There were 8,207 GPs working in areas containing the most deprived quintile of the population in England in 2008. But by last year that number had fallen to 7,696 – a drop of 511 – according to the response to a written parliamentary question Field asked recently.

But over the same decade the number of family doctors working in the most prosperous fifth of the population increased from 4,058 to 4,192 – a rise of 134, public health minister Steve Brine told Field.

We desperately need more GPs right across the country... People in deprived areas often need more access to GP services

Dr Helen Stokes-Lampard

“These figures show a really disturbing trend, particularly given that low-income areas were already under-doctored before this latest fall took place”, said Norman Lamb, the Liberal Democrat MP and ex-coalition health minister. Ministers needed to create a “patient premium”, modelled on the pupil premium introduced in 2011, to ensure more money reaches surgeries in poorer areas, he added.

Last week it emerged that GP numbers in England had fallen by 542 in the past year, despite a high-profile government pledge in 2015 to increase the workforce by 5,000 by 2020. Patients were facing longer waits for appointments and greater difficulty getting to see their own GP.

“We desperately need more GPs right across the country,” said Dr Helen Stokes-Lampard, chair of the Royal College of GPs.

“But we know that some areas – often more deprived areas, but also rural and some coastal areas – are finding it more difficult than others to recruit.

“The paradox is that people living in deprived areas tend to have a greater number of long-term conditions and more complex needs, and actually they often need more access to general practice services.”

Jeremy Hunt, the health and social care secretary, has recently expanded the number of GPs in the Targeted Enhanced Recruitment Scheme from 200 to 250, under which trainee family doctors are paid £20,000 “golden hellos” in return for starting their career in areas of the country lacking in doctors.

Dr Richard Vautrey, chair of the British Medical Association’s GPs committee, said that the £20,000 payments were helpful, but “only short-term fixes.

“This requires sustained significant investment, enabling all practices to recruit sufficient GPs and other staff,” he added.

GPs in poorer areas are also ending up with bigger caseloads, but their counterparts in wealthy places are not, because there are more of them.

The number of patients per family doctor in the most deprived quintile rose from 1,213 people in 2010 to 1,397 people last year.
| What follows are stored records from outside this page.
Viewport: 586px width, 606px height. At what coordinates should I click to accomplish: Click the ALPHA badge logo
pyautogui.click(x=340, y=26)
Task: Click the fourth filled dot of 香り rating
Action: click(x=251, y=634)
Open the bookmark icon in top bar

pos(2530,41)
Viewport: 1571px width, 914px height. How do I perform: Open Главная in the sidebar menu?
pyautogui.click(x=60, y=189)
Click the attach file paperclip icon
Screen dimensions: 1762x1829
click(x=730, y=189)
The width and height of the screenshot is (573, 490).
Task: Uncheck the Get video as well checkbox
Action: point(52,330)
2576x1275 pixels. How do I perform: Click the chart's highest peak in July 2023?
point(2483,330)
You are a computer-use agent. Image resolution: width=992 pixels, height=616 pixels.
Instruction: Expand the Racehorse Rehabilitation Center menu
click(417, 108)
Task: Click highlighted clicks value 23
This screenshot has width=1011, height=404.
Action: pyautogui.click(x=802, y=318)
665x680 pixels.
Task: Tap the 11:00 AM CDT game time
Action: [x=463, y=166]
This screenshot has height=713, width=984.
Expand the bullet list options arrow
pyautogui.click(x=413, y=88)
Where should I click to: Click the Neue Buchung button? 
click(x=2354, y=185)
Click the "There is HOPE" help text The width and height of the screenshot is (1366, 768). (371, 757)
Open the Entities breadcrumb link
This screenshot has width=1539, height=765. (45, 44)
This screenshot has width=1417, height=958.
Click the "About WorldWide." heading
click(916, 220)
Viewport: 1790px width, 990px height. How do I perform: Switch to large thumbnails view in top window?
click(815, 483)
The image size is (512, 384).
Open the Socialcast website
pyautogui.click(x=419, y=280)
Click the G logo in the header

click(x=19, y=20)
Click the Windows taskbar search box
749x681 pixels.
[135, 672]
But those in the richest quintile are treating on average 2,514 patients, three fewer than in 2010.

The Department of Health and Social Care refused to comment on the flight of GPs from poorer areas. It said: “GPs are a crucial part of the NHS and we are committed to meeting our objective of recruiting an extra 5,000 GPs by 2020.

“More than 3,000 GPs have entered training this year, 1,500 new medical school places are being made available by 2019 and NHS England plans to recruit an extra 2,000 overseas doctors in the next three years.”